What about the method they used? Does anyone know?

I think this is an interesting topic. Not only have several people with ME FM also, but I wonder about a possible diagnostic test for ME. If such a test can be found for FM this may give hope for ME - if this is not performed scientifically sound, then how big is the probability to succeed in ME somewhere in a lifetime?

I also wonder if ME would skew results in this test for FM. Maybe this test is only an option for people who have FM only?

 

Specificity is always an issue until long after its in use clinically and we can see results.

Jonathon mentions the 95% specificity and sensitivity issue, but that is commonly thought of as the minimum standard. However its highly problematic at best. First, its an arbitrary standard. Second, heterogeneity means its dubious, but it might be that they were highly sensitive in the subject selection, and so is appropriate for a specific subgroup. Specificity is always a big issue, and is the major hurdle we face in ME testing.

We probably have a diagnostic test in the repeat CPET, with more on the way, but formally studying specificity is not easy. Its not enough to differentiate patients from controls. The ME research community needs to constantly update its comparison diseases, which for right now should probably include MS and post sepsis, though I suspect post sepsis will be problematic as its another poorly researched area. The old theories of sepsis are in severe doubt right now. I would love to see many ME and CFS docs get together and draw up a list of diseases to compare to for specificity testing.

However a test with high sensitivity and high specificity in controls is a place to start for further testing. It is however early in the research process and has a long way to go.

One question I would always like to know in a test like this is what is the specificity with respect to ME and CFS diagnoses for the fibro test. Its very likely its not a great specificity, due to possible dual diagnoses.

 

That does not make it useless, for several reasons. First, fibro diagnoses are often hotly disputed, and a diagnostic test therefore has both clinical and legal utility. It is also confirmatory, that is if a fibro diagnosis is made then a test can support that diagnosis (but not prove it at this stage I think). The legal part has multiple relevant issues, including support for disability benefits, insurance claims, and legal disputes.

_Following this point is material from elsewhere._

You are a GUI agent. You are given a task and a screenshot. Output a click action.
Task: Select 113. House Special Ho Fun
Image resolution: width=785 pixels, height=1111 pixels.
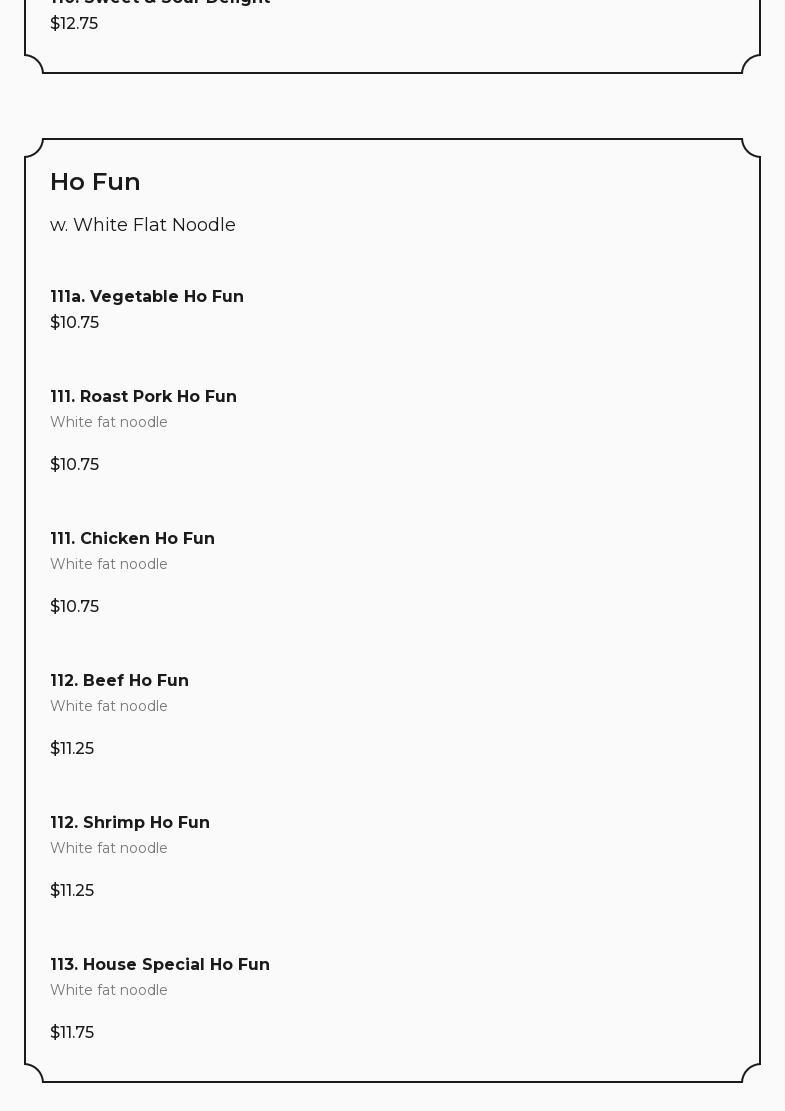point(160,965)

The test is not useless but it might well be over-hyped or misunderstood if they are not careful. As the first test it also will be the comparison test for future tests. One or more of those is likely to be better and replace it as the best (currently only) test.

 

Thank you @alex3619!

 

It does make it useless, @alex3619. This is an old and common misconception. A test is useful if it is discordant with clinical assessment in a significant proportion of cases - maybe 10% or more. Otherwise you simply do not need it. In the case of fibromyalgia, a 'test for fibromyalgia' is a nonsense because fibromyalgia is just a putative syndrome, not a pathology. Since the number of cases of fibromyalgia diagnosed by individual rheumatologists varies by something like 100 fold (there was a study on this about twenty years ago) it is almost certainly not even a useful syndrome term.

 

How can a test for fibromyalgia be valid or useful, when we don’t know what it is yet? I’ve had a few Drs say I have it, and a few don’t use the term. At best I think it is a bunch of symptoms caused by some underlying disease. I’d rather know what that is.